**Required action:**
From the records below, transcribe only the lines running from the one with "Screen dimensions: 975x667" through the one with "Image resolution: width=355". Keep both of those end lines.

**Provided data:**
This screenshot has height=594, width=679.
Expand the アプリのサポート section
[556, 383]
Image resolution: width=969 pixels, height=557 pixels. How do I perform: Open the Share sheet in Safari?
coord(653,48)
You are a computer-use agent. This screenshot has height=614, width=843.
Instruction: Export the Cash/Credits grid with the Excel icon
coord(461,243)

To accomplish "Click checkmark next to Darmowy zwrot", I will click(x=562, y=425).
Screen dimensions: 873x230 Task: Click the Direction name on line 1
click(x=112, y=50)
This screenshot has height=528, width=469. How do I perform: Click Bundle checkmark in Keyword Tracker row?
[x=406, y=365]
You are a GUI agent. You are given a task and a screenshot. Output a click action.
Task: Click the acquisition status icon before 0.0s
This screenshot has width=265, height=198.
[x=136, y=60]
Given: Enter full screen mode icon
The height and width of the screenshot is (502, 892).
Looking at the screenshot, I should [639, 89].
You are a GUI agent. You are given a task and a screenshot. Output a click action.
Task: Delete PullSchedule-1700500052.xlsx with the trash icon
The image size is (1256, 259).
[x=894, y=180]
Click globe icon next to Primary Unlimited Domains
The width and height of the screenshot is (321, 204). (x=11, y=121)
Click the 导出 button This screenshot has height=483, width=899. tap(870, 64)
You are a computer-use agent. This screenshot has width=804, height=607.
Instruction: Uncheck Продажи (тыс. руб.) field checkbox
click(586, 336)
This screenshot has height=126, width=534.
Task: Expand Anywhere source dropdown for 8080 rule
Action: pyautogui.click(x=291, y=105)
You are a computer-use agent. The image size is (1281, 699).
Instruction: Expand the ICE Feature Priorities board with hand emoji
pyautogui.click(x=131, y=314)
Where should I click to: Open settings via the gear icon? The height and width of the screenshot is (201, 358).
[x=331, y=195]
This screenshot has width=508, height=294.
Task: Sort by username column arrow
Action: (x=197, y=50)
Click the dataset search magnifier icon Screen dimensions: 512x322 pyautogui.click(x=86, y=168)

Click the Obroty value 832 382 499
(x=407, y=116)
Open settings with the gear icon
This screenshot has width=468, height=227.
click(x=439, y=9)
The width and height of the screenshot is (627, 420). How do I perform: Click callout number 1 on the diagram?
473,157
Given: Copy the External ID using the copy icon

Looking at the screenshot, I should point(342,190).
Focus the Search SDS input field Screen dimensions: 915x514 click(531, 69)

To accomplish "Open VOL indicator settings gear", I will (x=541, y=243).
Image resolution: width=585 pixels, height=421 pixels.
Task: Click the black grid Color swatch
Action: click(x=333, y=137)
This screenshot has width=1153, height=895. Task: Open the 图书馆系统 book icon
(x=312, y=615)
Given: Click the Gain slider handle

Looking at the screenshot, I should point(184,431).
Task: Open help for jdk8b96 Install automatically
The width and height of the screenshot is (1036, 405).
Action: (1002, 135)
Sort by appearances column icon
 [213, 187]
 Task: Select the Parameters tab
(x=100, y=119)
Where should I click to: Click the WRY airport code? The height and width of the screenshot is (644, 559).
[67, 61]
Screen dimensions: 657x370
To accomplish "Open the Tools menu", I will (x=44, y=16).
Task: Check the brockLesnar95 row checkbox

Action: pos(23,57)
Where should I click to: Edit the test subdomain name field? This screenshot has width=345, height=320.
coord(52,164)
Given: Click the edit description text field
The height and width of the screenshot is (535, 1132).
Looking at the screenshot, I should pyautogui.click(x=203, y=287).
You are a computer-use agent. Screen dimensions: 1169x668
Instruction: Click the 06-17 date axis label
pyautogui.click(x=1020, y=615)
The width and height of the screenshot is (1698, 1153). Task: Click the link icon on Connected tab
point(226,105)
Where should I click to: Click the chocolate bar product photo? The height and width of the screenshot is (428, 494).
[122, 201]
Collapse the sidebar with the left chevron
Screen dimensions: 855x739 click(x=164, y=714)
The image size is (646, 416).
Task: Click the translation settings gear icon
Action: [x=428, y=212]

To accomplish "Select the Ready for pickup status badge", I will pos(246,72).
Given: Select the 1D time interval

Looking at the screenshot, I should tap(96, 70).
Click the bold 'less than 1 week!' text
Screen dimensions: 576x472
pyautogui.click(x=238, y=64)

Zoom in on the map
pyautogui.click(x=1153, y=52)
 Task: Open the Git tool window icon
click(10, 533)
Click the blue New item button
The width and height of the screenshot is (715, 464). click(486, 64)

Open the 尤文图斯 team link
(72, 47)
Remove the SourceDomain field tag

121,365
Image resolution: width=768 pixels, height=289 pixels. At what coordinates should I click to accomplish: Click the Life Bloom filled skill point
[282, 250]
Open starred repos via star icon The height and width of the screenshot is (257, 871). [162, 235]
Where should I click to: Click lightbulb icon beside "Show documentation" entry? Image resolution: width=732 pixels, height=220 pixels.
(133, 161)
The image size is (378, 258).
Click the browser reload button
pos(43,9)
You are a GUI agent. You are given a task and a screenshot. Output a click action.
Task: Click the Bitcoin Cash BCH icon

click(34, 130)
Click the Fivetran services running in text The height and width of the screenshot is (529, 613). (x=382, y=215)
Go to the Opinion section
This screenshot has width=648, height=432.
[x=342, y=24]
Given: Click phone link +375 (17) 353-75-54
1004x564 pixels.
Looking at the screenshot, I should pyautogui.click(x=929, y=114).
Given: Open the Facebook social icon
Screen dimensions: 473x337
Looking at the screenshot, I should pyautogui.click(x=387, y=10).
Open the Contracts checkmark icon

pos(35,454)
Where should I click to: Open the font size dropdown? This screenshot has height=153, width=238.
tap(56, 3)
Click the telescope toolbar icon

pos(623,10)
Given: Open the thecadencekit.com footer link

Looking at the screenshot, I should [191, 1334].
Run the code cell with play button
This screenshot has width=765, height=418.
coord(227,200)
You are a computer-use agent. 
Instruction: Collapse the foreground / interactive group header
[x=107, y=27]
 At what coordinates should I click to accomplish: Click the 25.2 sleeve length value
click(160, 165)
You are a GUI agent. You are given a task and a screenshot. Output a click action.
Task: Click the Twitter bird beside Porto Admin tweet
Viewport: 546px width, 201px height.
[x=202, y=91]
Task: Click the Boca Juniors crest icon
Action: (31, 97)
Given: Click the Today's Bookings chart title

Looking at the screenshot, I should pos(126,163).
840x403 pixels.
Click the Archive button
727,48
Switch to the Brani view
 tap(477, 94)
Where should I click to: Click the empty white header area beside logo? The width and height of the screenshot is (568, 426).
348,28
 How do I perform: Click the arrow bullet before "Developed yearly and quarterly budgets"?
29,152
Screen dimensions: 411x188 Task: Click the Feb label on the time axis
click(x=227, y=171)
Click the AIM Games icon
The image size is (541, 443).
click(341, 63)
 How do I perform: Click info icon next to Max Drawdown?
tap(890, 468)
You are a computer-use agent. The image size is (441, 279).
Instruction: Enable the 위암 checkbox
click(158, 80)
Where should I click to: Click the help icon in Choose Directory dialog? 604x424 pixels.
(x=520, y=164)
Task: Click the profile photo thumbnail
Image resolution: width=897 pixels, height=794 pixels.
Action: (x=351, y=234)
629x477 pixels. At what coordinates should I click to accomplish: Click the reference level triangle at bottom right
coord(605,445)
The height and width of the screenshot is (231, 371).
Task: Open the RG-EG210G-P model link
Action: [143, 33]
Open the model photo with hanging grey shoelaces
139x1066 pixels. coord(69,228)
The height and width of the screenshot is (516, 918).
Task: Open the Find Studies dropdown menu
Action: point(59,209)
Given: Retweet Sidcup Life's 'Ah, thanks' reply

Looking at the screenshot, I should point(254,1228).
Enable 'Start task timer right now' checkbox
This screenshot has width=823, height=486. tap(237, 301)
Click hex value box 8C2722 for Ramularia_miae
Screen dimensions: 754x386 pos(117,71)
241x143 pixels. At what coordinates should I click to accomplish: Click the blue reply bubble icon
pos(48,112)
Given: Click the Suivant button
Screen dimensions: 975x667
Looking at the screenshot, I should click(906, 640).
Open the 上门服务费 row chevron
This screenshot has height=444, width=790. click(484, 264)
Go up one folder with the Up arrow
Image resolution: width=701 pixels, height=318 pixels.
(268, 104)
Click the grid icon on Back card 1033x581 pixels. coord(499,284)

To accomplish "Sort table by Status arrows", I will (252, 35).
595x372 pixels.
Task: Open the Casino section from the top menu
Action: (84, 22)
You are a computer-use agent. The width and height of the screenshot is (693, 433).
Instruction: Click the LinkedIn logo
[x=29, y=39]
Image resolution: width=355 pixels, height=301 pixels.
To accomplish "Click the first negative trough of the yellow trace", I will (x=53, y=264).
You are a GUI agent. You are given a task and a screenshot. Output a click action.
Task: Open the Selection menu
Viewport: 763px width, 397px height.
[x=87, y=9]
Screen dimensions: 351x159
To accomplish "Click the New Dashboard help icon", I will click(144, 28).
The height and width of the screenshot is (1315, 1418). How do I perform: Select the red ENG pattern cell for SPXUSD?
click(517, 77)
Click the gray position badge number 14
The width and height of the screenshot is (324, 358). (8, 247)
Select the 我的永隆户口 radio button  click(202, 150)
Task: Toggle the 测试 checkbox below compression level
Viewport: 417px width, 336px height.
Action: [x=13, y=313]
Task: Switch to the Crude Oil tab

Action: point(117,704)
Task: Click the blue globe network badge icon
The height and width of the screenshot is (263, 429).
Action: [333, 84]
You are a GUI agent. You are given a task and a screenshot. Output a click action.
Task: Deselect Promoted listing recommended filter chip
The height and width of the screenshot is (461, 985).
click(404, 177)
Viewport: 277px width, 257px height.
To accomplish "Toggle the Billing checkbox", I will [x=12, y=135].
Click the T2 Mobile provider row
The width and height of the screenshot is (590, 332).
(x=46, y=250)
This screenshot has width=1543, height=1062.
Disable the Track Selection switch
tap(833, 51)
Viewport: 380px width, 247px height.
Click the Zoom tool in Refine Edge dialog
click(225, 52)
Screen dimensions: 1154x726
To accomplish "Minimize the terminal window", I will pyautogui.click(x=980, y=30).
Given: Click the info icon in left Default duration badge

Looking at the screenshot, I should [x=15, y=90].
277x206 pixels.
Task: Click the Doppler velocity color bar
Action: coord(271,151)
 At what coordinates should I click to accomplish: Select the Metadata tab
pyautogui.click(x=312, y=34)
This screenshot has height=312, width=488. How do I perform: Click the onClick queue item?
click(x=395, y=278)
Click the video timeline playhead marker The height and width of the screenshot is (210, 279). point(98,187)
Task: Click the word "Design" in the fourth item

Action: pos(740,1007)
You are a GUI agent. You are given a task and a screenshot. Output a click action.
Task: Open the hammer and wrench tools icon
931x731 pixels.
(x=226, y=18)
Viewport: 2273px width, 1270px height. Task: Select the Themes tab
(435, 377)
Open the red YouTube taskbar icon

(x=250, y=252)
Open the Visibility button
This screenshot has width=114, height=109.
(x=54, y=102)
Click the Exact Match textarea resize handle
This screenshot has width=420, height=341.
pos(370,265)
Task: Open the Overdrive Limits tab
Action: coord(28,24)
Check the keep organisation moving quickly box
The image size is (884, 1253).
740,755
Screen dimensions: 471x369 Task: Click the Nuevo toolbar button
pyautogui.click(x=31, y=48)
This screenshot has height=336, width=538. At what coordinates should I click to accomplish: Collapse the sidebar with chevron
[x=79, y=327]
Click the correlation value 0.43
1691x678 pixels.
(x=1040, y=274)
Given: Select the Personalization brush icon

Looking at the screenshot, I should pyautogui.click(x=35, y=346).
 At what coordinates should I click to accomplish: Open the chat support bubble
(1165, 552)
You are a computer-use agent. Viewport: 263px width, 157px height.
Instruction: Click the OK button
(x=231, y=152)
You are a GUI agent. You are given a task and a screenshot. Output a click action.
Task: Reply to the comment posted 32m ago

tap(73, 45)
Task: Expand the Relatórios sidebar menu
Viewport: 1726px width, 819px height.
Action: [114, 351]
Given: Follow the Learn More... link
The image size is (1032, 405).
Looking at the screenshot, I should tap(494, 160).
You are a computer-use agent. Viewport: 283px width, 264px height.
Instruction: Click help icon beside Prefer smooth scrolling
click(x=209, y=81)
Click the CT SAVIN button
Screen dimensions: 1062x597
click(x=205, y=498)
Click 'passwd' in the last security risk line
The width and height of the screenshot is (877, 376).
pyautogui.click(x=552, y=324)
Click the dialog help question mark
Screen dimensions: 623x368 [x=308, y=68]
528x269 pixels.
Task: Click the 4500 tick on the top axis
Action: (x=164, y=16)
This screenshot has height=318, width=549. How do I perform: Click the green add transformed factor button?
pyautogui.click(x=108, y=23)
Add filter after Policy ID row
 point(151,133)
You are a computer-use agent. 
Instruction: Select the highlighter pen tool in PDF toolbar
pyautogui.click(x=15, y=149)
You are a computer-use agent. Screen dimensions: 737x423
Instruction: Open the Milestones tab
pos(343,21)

**Exercise answer:**
Screen dimensions: 975x667
Looking at the screenshot, I should click(906, 640).
Open the 上门服务费 row chevron
This screenshot has height=444, width=790. click(484, 264)
Go up one folder with the Up arrow
Image resolution: width=701 pixels, height=318 pixels.
(268, 104)
Click the grid icon on Back card 1033x581 pixels. coord(499,284)

To accomplish "Sort table by Status arrows", I will (252, 35).
595x372 pixels.
Task: Open the Casino section from the top menu
Action: (84, 22)
You are a computer-use agent. The width and height of the screenshot is (693, 433).
Instruction: Click the LinkedIn logo
[x=29, y=39]
Image resolution: width=355 pixels, height=301 pixels.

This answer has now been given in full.